** Source extract **
+++

Bitten by the e-bug
4 min read 11 Jul 2010, 10:31 PM ISTBitten by the e-bug

A breather in the middle of a “Big Fat Indian Wedding" in Italy and I’m relaxing at the piazza with a glass of Brunello, Pecorino and olives, watching the world go by. A fellow guest, a media professional from Mumbai, wanders past and sits down, and the conversation drifts from wedding gossip to the IPL drama and other matters of national importance before he comes to the point. In his late 40s, he’s successful, aggressive, has a role with Asia-Pacific responsibility and is now itching for action; he’s been bitten by the entrepreneurship bug and is considering chucking his job and setting out on his own, in a related space.
So what do I think?
I counter-question him: But why?
We discuss the pot at the end of the rainbow and we agree that now companies do afford a reasonable opportunity to create enough wealth to afford a home in Alibaug and shopping at the Ponte Vecchio, but perhaps not what he calls “serious money". Is it a desire to make his mark on the world, and the belief that his business idea will be transformational? Or does he want to be the master of his own destiny, to be his own boss, to build something? Does he want to be free from corporate shackles, to prove that he can do it? Or perhaps, is it just the good old-fashioned desire to better-thy-banker-neighbour, who listed at the peak of the capital market boom?
Well, all are good reasons.
We run through the big idea, whether it’s been done before, the market potential and what’s different. Why he is well positioned, well skilled to take this on and why now, when his star is rising and his credibility is high, is this potentially the best time to do it. We take a realistic look at roadblocks—regulatory, competitive and financial. We discuss the potential, the cash flows, the value versus valuation proposition, the base business plan. He reveals that he’s had initial commitments around base funding. Six months ago. And yet he is still on the fence.

+++

** Data listing **

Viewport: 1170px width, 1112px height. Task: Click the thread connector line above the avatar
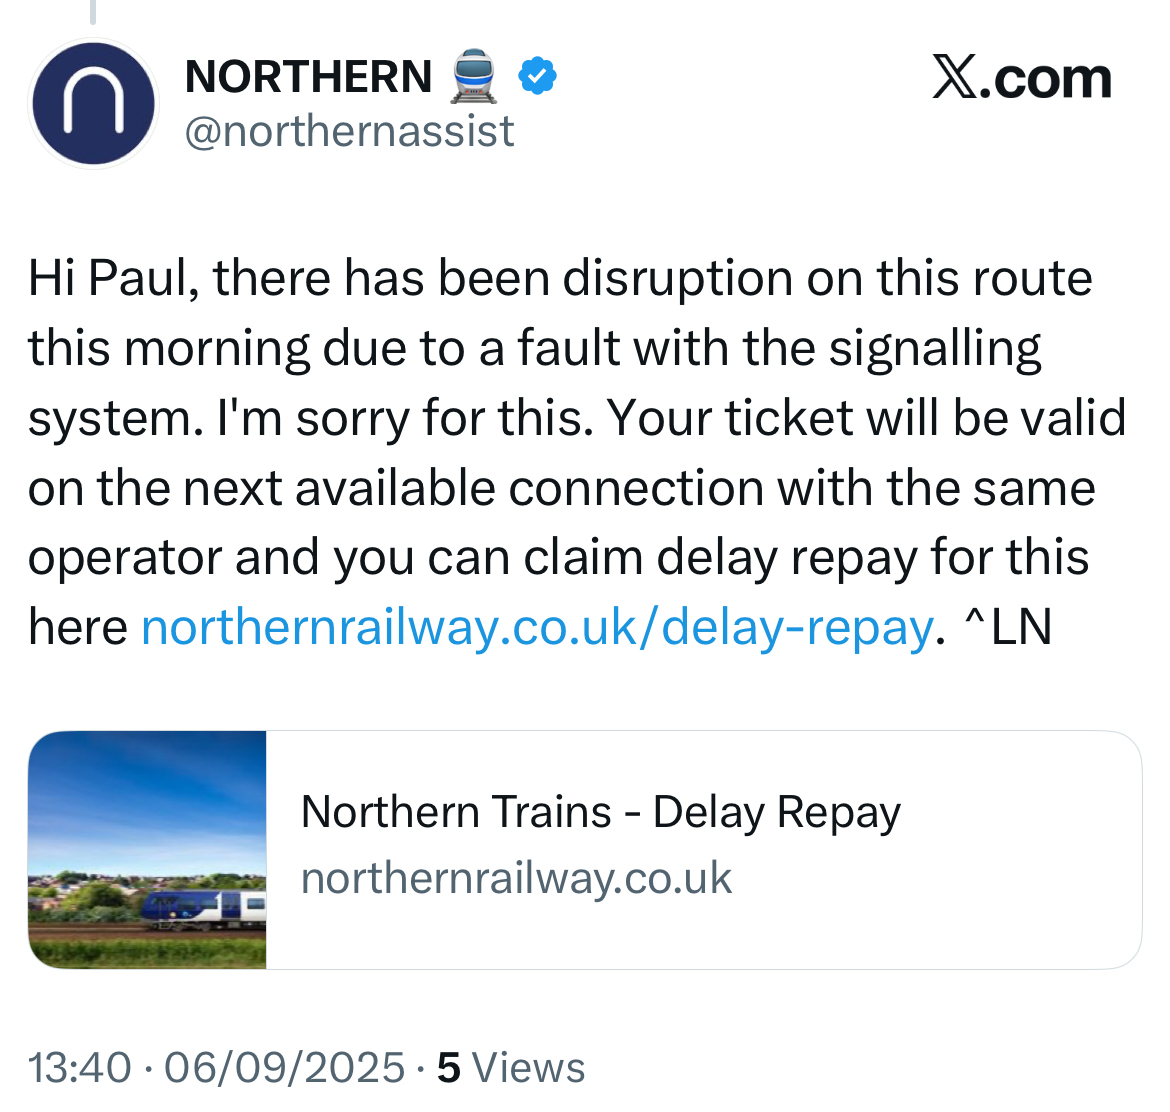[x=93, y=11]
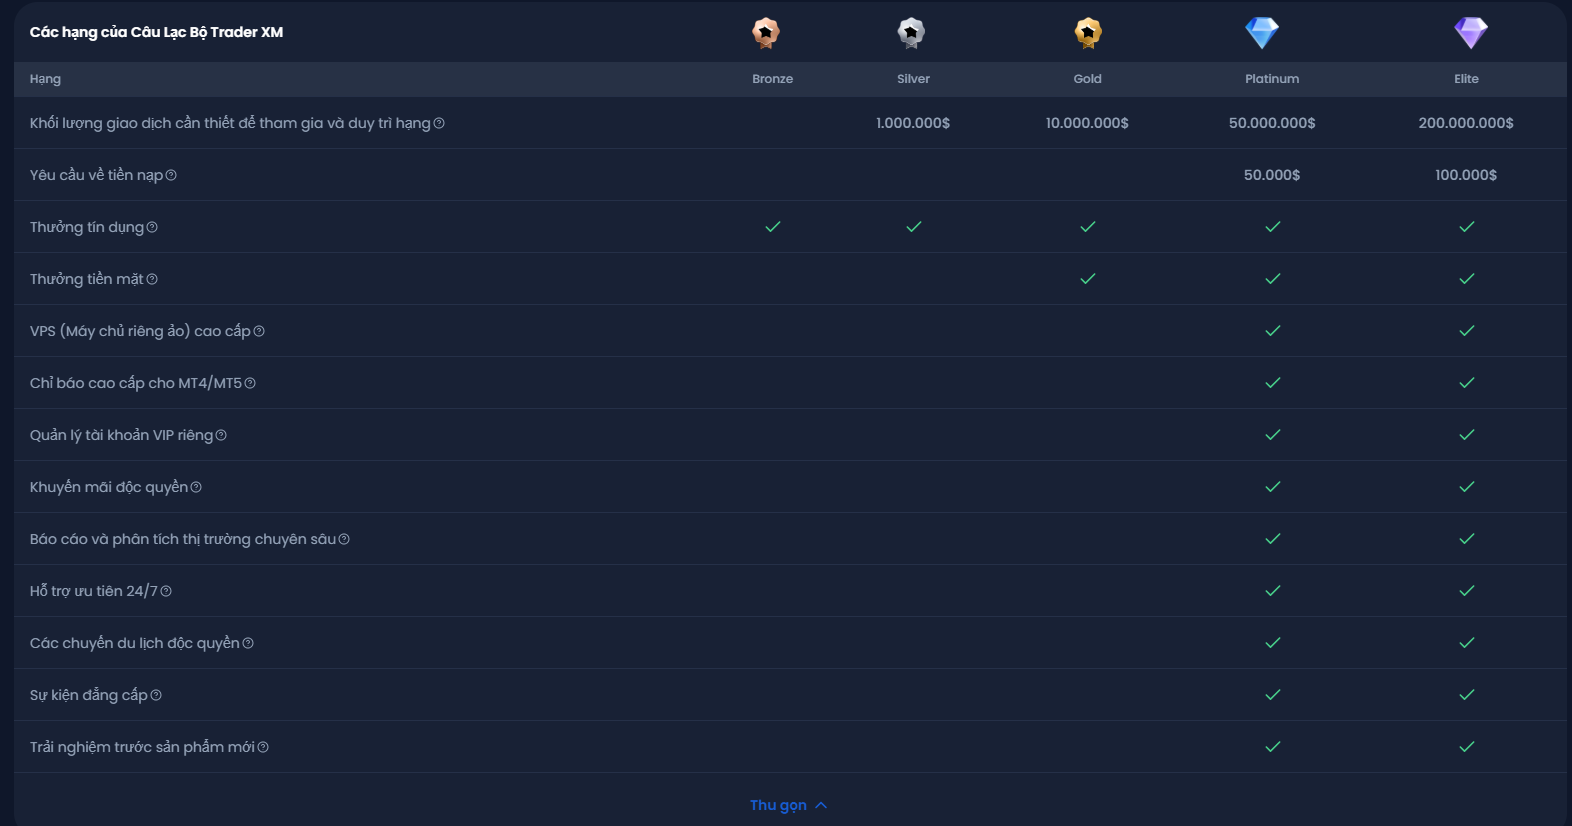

+++

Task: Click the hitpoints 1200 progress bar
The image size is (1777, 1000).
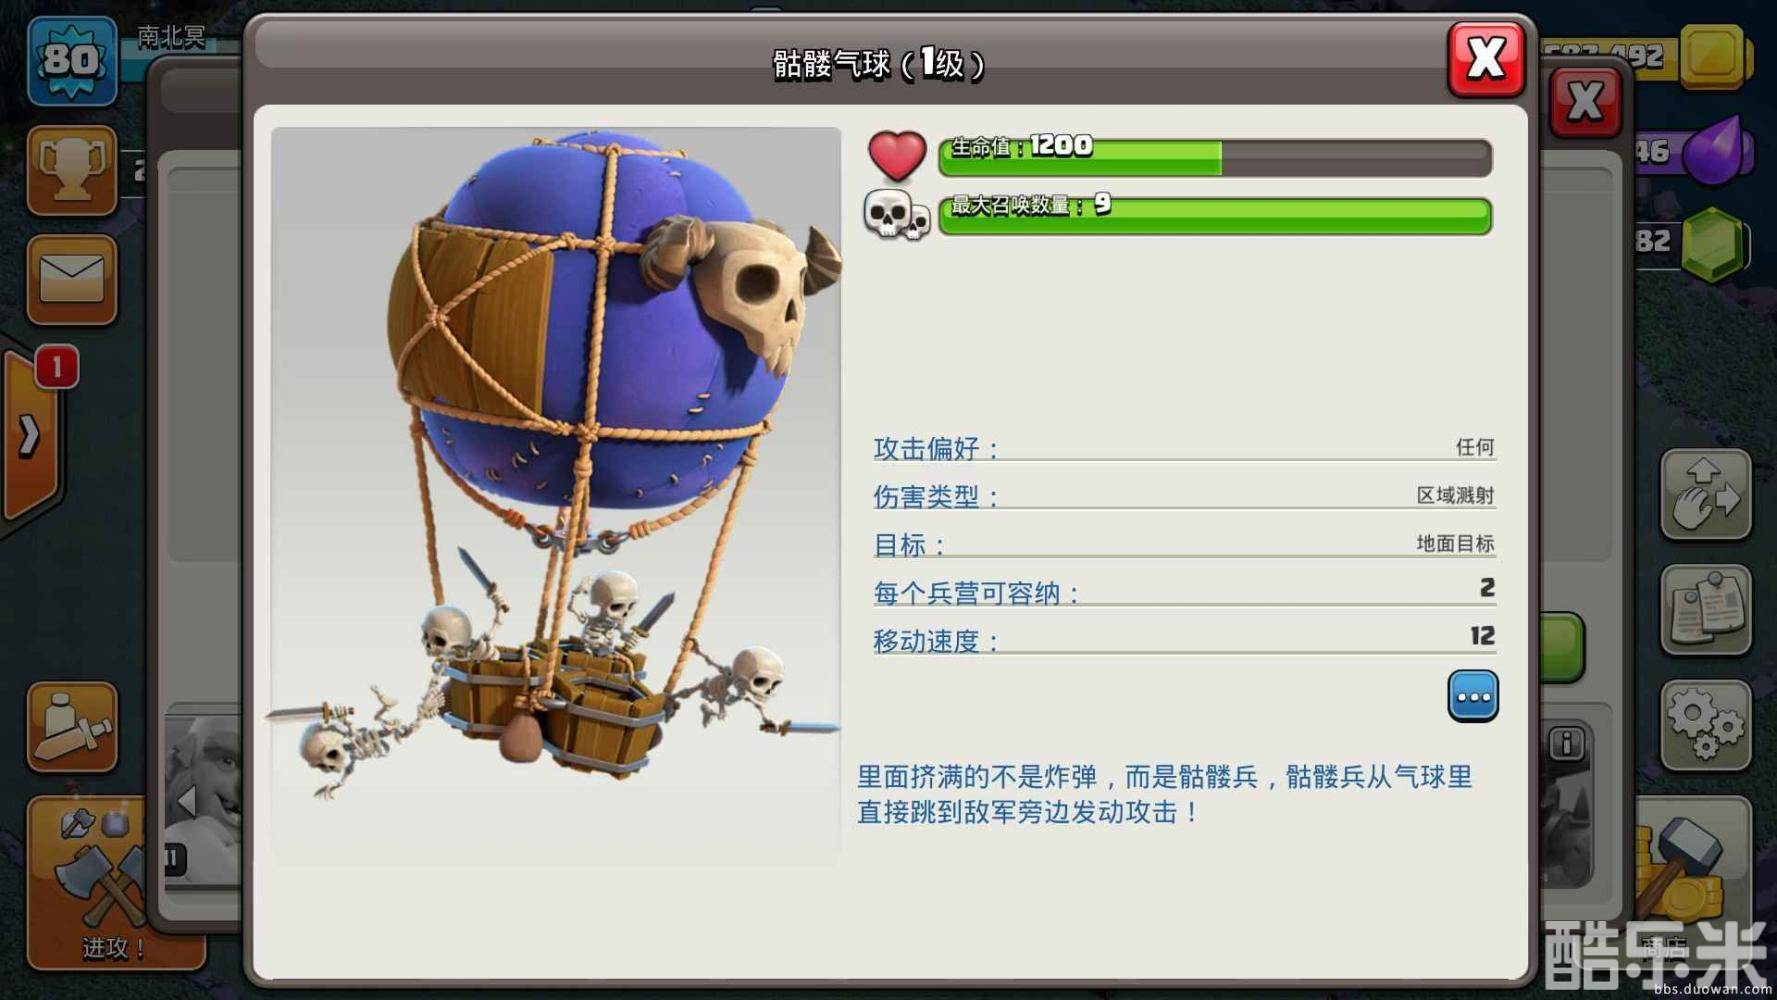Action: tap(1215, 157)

+++

** Brief 1 **
For each statement about the column on entrepreneurship, state yes or no, and quote the exact words from the column that decide it: (a) The fellow guest is from Mumbai. (b) The fellow guest has already resigned from his job. (c) The fellow guest received initial funding commitments six months ago.
** Brief 2 **
Summarize the column on entrepreneurship in two sentences.
** Brief 3 **
Write out the passage of the column on entrepreneurship starting at "Well, all are" and ending at "on the fence.".
The records have no connection to the column on entrepreneurship.

** Reply 1 **
(a) Yes: "a media professional from Mumbai"
(b) No: "is considering chucking his job and setting out on his own"
(c) Yes: "He reveals that he’s had initial commitments around base funding. Six months ago."

** Reply 2 **
During a break at an Indian wedding in Italy, a fellow guest joins the writer: a successful media professional from Mumbai in his late 40s who is considering leaving his job to start his own business in a related space. The two discuss his possible motives, his idea, its market potential, the roadblocks and the business plan, and although he secured initial funding commitments six months earlier, he remains undecided.

** Reply 3 **
Well, all are good reasons.
We run through the big idea, whether it’s been done before, the market potential and what’s different. Why he is well positioned, well skilled to take this on and why now, when his star is rising and his credibility is high, is this potentially the best time to do it. We take a realistic look at roadblocks—regulatory, competitive and financial. We discuss the potential, the cash flows, the value versus valuation proposition, the base business plan. He reveals that he’s had initial commitments around base funding. Six months ago. And yet he is still on the fence.